Quand une équipe encaisse 50 points, comme le XV de France en Ecosse, lors de la quatrième journée du Tournoi des six nations (40-50), elle s’efforce généralement de prendre du recul. Pour préparer leur affrontement avec l’Angleterre, samedi 14 mars (à 21 h 10), en clôture du Tournoi des six nations, les Bleus ont plutôt choisi de « prendre de la hauteur », comme l’a déclaré Fabien Galthié. Le sélectionneur tricolore a ainsi emmené ses troupes au Palais Garnier, jeudi, pour assister aux répétitions du ballet Roméo et Juliette, et surtout « changer d’atmosphère » avant un crunch à l’issue duquel les Tricolores pourraient conquérir le titre.
En matière de « hauteur », les joueurs français n’ont pourtant plus grand-chose à apprendre. Au cours de ce tournoi, ils ont excellé dans la maîtrise des ballons hauts, captant la majorité des chandelles : « 80 % de réussite contre l’Irlande, environ 75 % contre le Pays de Galles, et 67 % – 68 % contre l’Italie », détaillait Patrick Arlettaz, l’entraîneur de l’attaque des Bleus, au début du mois de mars, se délectant des duels remportés par ses hommes.

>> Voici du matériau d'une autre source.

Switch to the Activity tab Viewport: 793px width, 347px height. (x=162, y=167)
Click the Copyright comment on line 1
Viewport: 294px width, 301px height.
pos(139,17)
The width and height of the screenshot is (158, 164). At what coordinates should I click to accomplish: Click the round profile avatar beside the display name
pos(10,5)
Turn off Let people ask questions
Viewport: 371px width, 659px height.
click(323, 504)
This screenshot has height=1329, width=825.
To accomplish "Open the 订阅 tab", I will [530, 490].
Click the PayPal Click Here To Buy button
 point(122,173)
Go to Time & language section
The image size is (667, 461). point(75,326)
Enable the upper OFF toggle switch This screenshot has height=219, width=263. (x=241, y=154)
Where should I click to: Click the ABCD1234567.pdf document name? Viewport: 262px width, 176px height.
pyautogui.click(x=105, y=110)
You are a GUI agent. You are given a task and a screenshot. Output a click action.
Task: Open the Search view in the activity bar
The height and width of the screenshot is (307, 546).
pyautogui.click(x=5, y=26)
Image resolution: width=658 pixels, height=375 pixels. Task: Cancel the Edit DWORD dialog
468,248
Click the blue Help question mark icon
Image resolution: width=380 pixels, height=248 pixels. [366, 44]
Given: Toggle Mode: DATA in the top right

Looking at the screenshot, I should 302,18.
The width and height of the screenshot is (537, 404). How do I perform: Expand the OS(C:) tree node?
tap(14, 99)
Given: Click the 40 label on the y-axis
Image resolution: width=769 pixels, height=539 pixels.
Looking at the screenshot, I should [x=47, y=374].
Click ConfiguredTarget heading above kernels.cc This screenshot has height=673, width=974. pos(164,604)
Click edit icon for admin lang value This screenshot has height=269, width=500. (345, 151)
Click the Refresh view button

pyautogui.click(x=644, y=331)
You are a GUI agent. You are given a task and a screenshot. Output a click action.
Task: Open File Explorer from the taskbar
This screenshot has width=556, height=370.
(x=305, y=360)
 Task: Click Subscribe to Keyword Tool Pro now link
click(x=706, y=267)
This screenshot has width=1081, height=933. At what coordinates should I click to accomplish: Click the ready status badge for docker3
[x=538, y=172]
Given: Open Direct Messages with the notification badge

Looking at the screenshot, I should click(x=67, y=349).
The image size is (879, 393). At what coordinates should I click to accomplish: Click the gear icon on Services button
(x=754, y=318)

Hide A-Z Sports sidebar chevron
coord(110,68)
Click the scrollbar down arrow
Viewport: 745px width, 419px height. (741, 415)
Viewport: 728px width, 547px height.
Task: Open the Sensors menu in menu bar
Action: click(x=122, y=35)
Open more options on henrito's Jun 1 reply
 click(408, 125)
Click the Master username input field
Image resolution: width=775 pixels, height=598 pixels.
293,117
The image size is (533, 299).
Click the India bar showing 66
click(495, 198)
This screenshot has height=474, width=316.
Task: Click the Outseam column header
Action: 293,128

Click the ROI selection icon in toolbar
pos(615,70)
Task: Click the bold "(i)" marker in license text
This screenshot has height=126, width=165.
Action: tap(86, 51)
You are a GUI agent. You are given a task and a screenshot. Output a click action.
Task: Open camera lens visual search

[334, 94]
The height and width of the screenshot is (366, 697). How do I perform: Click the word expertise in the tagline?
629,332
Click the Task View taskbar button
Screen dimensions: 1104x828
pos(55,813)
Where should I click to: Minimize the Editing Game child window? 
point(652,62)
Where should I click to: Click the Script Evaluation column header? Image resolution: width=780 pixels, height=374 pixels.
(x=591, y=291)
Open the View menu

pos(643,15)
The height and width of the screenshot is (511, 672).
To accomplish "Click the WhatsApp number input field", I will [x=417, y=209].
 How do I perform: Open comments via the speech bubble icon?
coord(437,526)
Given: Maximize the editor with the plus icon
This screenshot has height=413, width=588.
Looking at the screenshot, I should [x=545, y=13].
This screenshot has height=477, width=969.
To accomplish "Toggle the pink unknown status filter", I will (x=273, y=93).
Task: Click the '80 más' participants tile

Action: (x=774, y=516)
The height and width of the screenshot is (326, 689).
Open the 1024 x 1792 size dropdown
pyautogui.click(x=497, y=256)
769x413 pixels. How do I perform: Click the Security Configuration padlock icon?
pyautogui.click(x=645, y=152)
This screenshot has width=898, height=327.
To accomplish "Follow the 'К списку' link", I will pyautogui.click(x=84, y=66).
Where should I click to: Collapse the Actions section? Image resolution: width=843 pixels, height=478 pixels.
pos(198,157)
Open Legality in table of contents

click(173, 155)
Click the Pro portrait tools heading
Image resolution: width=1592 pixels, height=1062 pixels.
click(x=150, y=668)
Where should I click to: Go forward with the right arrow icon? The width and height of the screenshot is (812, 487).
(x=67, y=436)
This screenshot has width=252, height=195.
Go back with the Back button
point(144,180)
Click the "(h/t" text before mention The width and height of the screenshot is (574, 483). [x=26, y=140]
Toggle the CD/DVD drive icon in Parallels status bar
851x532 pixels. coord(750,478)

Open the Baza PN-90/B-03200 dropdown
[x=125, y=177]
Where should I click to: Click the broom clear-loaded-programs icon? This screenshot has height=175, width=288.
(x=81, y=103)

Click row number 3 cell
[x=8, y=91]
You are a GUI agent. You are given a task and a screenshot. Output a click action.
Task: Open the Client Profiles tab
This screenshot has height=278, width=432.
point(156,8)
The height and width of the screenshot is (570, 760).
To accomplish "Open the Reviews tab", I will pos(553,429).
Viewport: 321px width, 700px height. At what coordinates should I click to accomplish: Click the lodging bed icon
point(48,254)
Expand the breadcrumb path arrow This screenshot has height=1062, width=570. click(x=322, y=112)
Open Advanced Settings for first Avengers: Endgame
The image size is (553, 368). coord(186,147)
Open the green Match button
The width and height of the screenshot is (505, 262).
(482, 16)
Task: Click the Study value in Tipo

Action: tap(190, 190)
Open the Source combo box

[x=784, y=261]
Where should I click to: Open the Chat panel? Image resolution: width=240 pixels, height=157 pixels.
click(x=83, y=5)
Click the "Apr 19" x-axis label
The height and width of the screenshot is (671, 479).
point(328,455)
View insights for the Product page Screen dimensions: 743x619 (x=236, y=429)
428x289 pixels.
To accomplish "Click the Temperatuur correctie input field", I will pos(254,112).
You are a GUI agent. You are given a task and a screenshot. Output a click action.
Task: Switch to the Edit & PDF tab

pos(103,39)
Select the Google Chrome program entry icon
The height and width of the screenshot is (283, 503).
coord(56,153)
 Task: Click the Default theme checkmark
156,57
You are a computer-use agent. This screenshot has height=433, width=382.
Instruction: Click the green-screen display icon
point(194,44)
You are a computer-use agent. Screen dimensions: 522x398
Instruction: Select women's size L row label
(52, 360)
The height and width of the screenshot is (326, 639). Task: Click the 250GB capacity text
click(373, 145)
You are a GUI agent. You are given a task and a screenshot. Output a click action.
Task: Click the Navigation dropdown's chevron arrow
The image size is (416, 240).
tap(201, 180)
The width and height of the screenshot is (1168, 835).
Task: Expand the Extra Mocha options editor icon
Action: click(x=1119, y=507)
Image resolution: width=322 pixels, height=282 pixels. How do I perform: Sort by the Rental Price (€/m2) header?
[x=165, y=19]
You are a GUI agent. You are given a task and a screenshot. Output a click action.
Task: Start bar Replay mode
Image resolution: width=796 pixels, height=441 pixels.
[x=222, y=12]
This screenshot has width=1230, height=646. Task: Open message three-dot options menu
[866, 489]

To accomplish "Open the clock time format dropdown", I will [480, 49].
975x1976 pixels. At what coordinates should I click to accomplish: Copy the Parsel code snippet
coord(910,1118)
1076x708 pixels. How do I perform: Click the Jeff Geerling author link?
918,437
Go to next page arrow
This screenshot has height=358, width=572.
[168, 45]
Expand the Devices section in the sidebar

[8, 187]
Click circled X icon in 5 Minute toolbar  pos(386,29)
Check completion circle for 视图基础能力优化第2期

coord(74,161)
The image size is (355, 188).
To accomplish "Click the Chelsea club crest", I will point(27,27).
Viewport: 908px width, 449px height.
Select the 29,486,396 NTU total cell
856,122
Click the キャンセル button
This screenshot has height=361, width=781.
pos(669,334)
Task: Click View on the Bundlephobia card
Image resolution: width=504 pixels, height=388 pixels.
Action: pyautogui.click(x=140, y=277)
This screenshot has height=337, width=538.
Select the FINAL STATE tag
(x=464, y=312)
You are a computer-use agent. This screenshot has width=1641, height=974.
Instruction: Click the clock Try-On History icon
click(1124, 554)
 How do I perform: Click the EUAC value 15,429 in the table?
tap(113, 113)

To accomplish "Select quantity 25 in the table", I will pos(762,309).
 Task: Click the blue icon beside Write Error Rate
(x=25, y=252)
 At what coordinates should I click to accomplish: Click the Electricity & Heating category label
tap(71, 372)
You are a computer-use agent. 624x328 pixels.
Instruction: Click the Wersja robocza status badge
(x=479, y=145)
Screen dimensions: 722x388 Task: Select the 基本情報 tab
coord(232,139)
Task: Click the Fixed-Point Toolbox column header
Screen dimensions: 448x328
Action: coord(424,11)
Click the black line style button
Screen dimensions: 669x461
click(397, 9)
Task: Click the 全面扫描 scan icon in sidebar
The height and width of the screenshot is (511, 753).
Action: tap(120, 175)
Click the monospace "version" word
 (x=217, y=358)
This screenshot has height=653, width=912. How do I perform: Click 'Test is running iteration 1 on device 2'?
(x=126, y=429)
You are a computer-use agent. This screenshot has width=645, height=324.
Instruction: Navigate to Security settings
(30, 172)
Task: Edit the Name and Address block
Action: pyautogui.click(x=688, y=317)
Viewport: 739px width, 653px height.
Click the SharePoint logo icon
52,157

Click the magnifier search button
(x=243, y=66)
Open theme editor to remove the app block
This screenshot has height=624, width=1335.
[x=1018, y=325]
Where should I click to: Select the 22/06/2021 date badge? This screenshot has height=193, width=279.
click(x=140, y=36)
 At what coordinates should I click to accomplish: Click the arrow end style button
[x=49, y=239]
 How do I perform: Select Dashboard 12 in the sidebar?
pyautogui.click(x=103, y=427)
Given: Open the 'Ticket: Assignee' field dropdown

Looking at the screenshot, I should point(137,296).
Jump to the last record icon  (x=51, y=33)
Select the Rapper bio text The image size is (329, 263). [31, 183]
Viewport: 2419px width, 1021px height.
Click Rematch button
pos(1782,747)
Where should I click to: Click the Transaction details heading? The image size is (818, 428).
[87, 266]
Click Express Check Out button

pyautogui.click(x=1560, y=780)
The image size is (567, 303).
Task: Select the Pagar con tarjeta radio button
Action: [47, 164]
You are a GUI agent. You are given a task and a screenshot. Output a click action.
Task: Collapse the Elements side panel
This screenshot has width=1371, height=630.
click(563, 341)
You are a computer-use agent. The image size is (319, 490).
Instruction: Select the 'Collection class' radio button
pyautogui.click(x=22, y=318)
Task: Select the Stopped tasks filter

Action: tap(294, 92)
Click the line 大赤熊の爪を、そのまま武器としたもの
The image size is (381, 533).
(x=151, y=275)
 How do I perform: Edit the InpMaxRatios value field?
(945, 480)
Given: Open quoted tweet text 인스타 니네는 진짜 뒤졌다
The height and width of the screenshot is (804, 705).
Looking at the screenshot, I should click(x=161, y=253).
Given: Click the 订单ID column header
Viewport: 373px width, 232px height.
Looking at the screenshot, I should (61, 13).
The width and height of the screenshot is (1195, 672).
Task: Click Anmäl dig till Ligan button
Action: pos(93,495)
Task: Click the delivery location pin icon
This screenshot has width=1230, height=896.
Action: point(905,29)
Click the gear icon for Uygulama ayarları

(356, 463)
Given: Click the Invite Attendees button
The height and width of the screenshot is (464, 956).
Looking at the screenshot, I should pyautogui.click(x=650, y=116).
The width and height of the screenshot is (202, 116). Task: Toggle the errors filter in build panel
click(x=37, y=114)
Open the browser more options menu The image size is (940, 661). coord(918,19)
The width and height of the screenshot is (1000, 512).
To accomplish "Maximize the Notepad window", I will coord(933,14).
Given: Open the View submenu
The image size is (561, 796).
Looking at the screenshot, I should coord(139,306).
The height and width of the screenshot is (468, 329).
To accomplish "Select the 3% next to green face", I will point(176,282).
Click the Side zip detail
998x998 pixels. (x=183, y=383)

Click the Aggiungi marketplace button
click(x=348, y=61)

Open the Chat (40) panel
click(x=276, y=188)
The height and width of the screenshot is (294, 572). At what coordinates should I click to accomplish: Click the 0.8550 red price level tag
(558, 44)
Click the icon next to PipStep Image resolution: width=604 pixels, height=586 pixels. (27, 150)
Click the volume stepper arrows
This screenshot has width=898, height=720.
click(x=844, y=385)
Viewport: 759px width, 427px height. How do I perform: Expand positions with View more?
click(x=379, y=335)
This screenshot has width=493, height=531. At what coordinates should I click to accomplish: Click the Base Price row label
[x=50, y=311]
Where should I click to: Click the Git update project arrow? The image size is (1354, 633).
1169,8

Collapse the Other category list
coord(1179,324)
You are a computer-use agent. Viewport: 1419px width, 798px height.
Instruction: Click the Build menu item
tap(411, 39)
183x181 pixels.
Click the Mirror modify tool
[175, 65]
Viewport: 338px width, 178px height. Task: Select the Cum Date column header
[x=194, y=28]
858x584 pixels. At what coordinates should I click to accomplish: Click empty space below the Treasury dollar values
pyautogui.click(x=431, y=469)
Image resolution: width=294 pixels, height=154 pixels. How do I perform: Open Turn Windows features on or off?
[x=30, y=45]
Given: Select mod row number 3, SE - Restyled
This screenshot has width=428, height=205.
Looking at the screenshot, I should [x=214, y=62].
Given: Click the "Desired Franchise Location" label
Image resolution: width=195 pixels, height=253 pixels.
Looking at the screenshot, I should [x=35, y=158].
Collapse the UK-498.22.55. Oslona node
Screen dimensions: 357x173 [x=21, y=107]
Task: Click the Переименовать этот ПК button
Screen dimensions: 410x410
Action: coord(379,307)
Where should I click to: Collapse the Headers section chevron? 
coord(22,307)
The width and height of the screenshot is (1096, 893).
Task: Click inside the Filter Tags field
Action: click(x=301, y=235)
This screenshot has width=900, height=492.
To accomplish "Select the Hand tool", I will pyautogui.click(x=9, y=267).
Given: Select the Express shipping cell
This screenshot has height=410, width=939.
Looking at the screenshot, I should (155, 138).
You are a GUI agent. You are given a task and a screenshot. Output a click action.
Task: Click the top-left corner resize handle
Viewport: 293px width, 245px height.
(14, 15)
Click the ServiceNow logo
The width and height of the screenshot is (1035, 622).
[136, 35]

A Edimbourg, samedi 7 mars, les Bleus ont néanmoins connu plus de difficultés dans ce secteur, comme dans tous les autres. « On a été pris », déplorait Fabien Galthié après la partie. Une situation qui rappelle celle du quart de finale de la Coupe du monde 2023, lorsque l’Afrique du Sud avait largement dominé dans les airs, avant de s’adjuger le match (28-29). En effet, les chandelles ont longtemps brûlé les mains des Bleus.